● **Selected extract**:
──────────

John said:
The model would have to be a lot more complicated than that. There is a
base number of required columns. The kind suppliers of the data randomly
add extra columns, randomly permute the order in which the columns
appear, and, for date columns
I'm going to ignore this because these things have absolutely no affect
on the analysis whatsoever. Random order of columns? How could this
influence any statistics, counting, Bayesian, or otherwise?
randomly choose the day-month-year order,
how much punctuation to sprinkle between the digits, and whether to
append some bonus extra bytes like " 00:00:00".
I absolutely do not understand how bonus bytes or any of the above would
selectively adversely affect any single type of statistics--if your
converter doesn't recognize it then your converter doesn't recognize it
and so it will fail under every circumstance and influence any and all
statistical analysis. Under such conditions, I want very robust
analysis--probably more robust than simple counting statistics. And I
definitely want something more efficient.
Past stats on failure to cast are no guide to the future
Not true when using Bayesian statistics (and any type of inference for
that matter). For example, where did you get 90% cutoff? From
experience? I thought that past stats are no guide to future expectations?

──────────

● **Task goal**: Render this sentence from the thread in Spanish: "And I definitely want something more efficient." The material that comes after this point has no connection to the thread above.

● **Data block**:
──────────

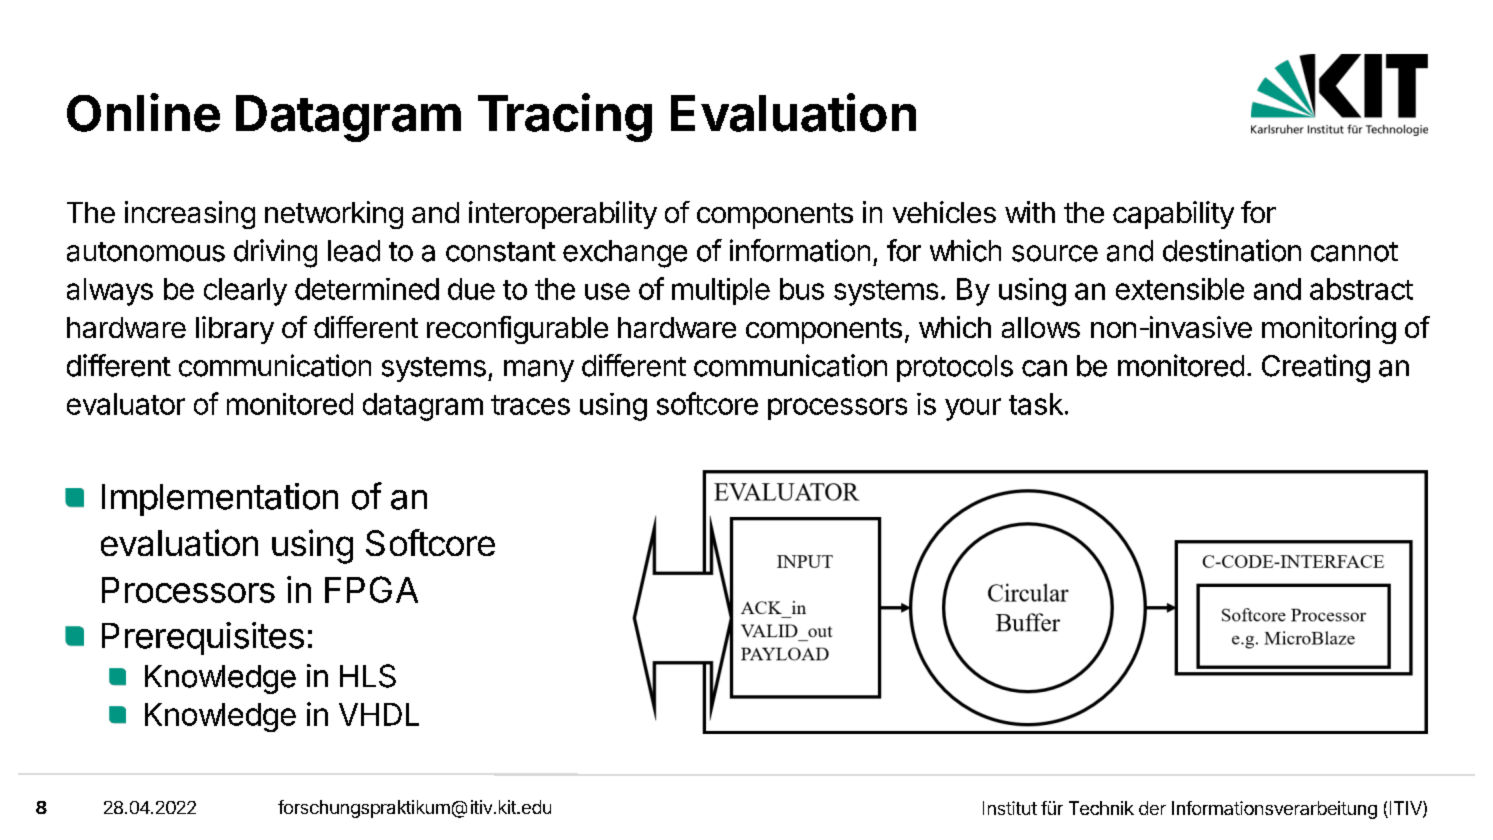 The height and width of the page is (840, 1493). Describe the element at coordinates (1152, 808) in the page. I see `der` at that location.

──────────

● **Full response**: Y definitivamente quiero algo más eficiente.